Il Mantra è dunque in sostanza una combinazione di sillabe sacre formulate secondo una metrica poetica ben definita e che attraverso il loro suono evocano un nucleo di energia considerata ultraterrena, la cui funzione è quella di attrarre le vibrazioni spirituali insite nel creato affinchè possano essere focalizzate e condivise dal fedele, ma che possono anche avere delle caratteristiche in comune con le formule magiche, ossia quelle di trasformare il desiderio e la volontà umana in azione. In India, in origine la parola scritta fu considerata nettamente inferiore, rispetto all’espressione orale e cantata e i Brahmani conservarono quindi le sacre rivelazioni vediche tramandandole solo ai loro discepoli attraverso formule mnemoniche molto efficaci.
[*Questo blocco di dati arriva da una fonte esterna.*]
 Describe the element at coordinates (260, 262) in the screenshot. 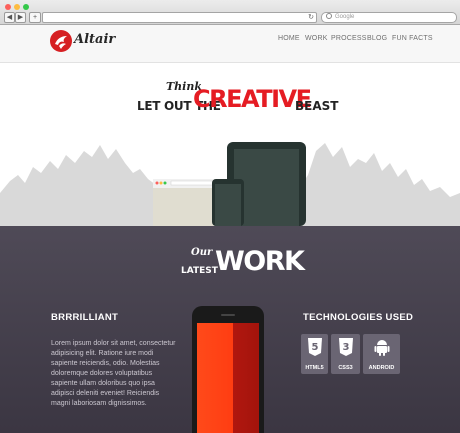

I see `work-title: WORK` at that location.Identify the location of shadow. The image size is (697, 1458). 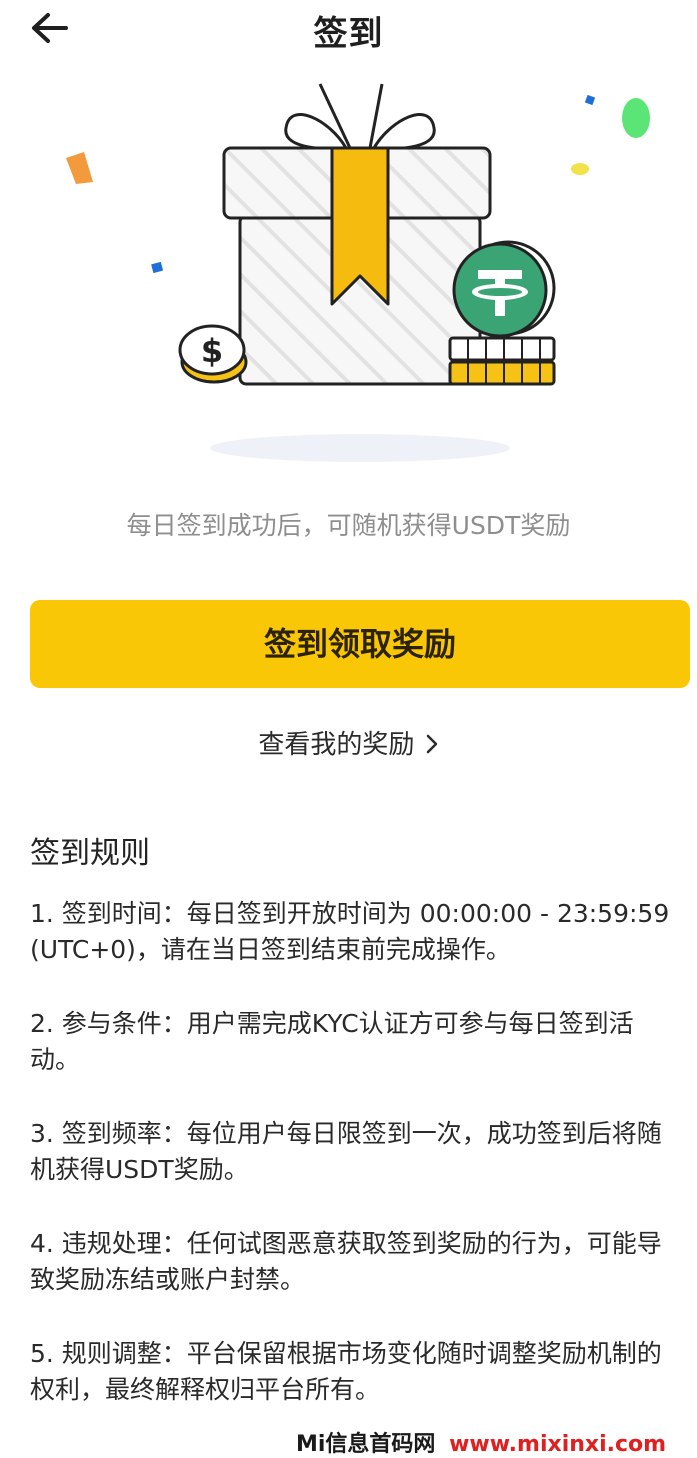
(360, 448).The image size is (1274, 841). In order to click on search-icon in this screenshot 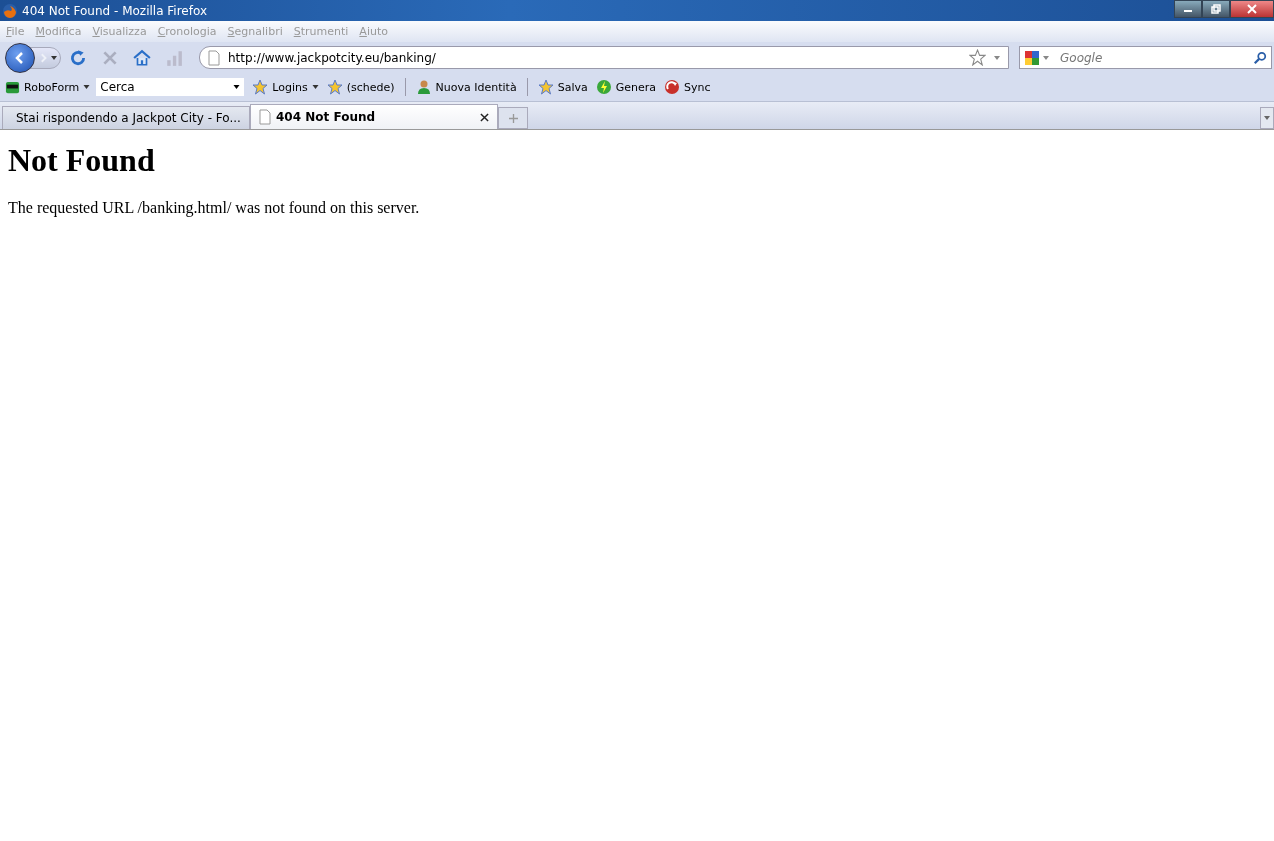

Tuttavia, con l’avvento delle scuole Indù di Yoga, Vedanta, Tantra e poi Bhakti, il mantra entrò a far parte delle pratiche religiose di tutti i fedeli, mentre il Buddhismo sviluppava un suo proprio sistema di conoscenza dei Mantra, che pur essendo molto simile a quello Induista, possiede caratteristiche proprie, regionali e di scuole di pensiero.
Fonte: Storia delle Religioni, ed. Laterza.